=== Extract to read ===
———

So as economic crises become worse, the elite turn more and more to the far-right, manifested today in the populist parties targeting immigrants, muslims, and people of African descent. Far-right eliminationist rhetoric has moved from the dark corners of the country to the mainstream media in the form of propaganda channels like Fox News and Breitbart where racism, sexism, conspiracy theories, warmongering, far-right apologism, and fear all take center stage.

———

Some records

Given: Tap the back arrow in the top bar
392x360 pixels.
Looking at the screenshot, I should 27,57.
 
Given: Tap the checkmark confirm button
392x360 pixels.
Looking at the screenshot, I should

———

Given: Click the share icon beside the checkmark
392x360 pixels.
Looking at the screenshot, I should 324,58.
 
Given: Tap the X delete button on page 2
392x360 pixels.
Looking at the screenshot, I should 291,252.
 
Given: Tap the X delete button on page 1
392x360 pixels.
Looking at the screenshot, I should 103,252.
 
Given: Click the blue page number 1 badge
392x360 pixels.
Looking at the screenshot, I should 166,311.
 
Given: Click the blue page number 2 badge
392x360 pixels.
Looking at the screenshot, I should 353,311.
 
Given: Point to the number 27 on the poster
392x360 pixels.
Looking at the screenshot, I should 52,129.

———

=== Task prompt ===
Continue the passage on the elite's turn to the far right during economic crises, starting right after its final sentence. These records were taken from a different source than the text.

=== Response to the task ===
How does this involve Ukraine? Azov is useful to the American elite because they are willing to do what is necessary to counter the pro-Russian forces in the East regardless of any consideration for human rights. In the long-term imperialist struggle between American and Russian capitalists, a weakened, destablized Ukraine or a full-fledged anti-Russian state on the border of the Russian Federation puts Russia on the defensive and serves to open up a section of the Russian sphere of influence to Western capital. Yet a contradiction lies in the fact that America’s foreign policy that usually justifies itself as a promoter of “freedom” in the abstract is giving aid to the worst forms of authoritarianism. America’s role in the destruction of Yemen, the arming of “moderates” in Syria, and the CIA-backed coup that ignited the Ukrainian civil war, have all been ignored by the mainstream media, covering them as if the American state were simply an innocent bystander. Azov is only the latest ally in its inter-imperialist conflicts and if it serves their interests, they will use them further.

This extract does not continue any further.